- Task brief
Begin at the line containing "You are a computer-use" in the data below and go on through the line containing "395x318 pixels.", repeating each line exactly; include both ends and no other line.

*** Given entries Section Begins ***

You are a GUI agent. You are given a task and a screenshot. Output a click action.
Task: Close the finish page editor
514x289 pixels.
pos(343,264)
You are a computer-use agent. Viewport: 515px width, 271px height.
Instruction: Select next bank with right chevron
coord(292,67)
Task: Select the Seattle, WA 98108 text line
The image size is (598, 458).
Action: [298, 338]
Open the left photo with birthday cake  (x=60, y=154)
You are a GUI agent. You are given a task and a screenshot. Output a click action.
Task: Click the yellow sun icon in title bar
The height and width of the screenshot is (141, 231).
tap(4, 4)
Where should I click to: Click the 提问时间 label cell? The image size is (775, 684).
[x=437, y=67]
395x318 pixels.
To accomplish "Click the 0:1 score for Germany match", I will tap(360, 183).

*** Given entries Section Ends ***
*** Given entries Section Begins ***

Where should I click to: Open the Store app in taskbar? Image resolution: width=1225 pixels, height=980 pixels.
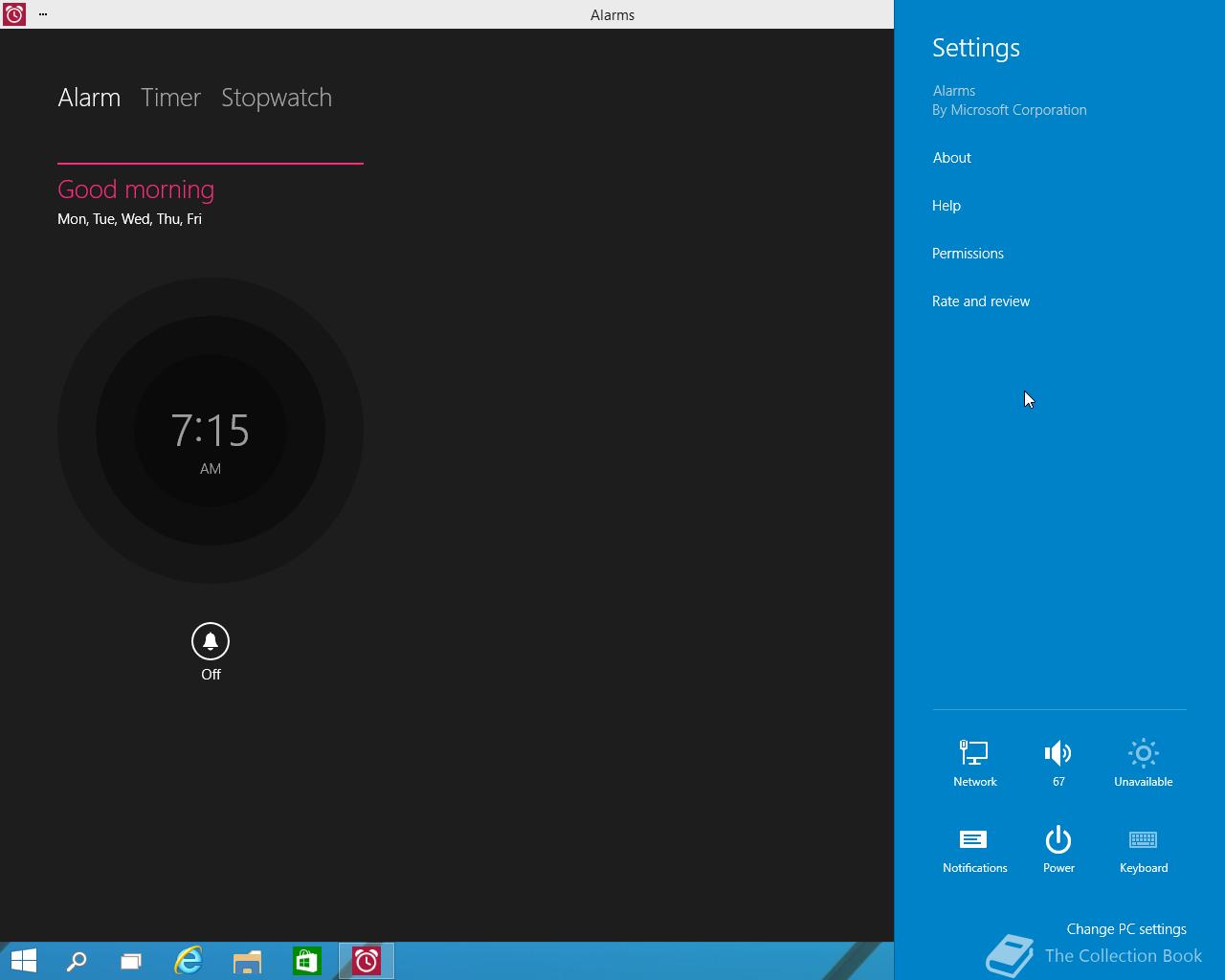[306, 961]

*** Given entries Section Ends ***
*** Given entries Section Begins ***

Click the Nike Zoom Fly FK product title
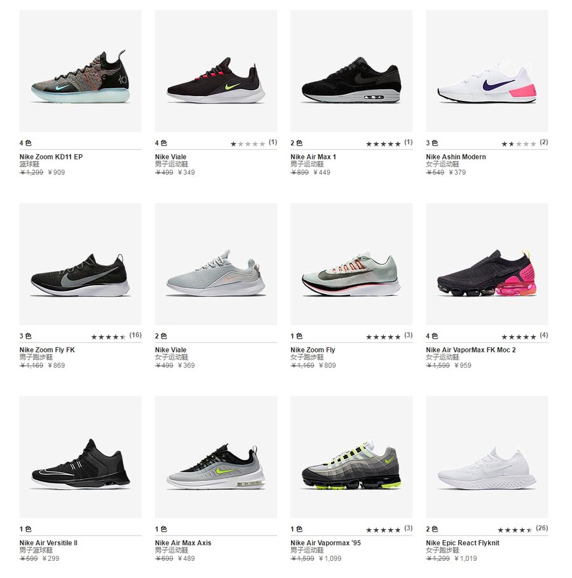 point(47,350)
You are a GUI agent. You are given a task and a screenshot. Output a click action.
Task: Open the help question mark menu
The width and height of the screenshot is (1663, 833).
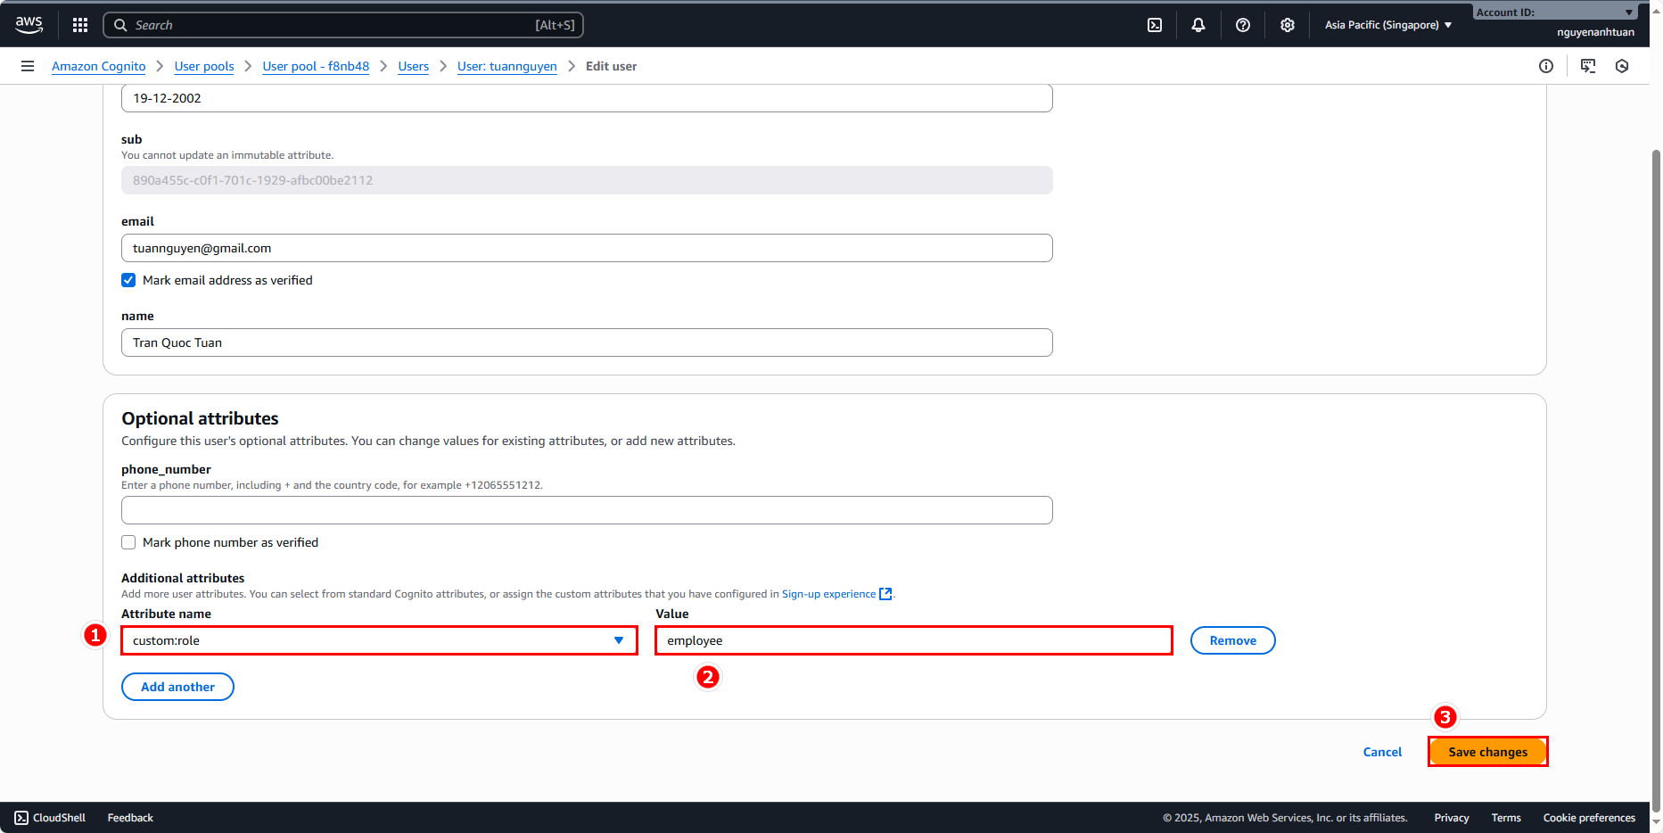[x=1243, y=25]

*** Given entries Section Ends ***

- Response
You are a computer-use agent. Viewport: 515px width, 271px height.
Instruction: Select next bank with right chevron
coord(292,67)
Task: Select the Seattle, WA 98108 text line
The image size is (598, 458).
Action: [298, 338]
Open the left photo with birthday cake  (x=60, y=154)
You are a GUI agent. You are given a task and a screenshot. Output a click action.
Task: Click the yellow sun icon in title bar
The height and width of the screenshot is (141, 231).
tap(4, 4)
Where should I click to: Click the 提问时间 label cell? The image size is (775, 684).
[x=437, y=67]
395x318 pixels.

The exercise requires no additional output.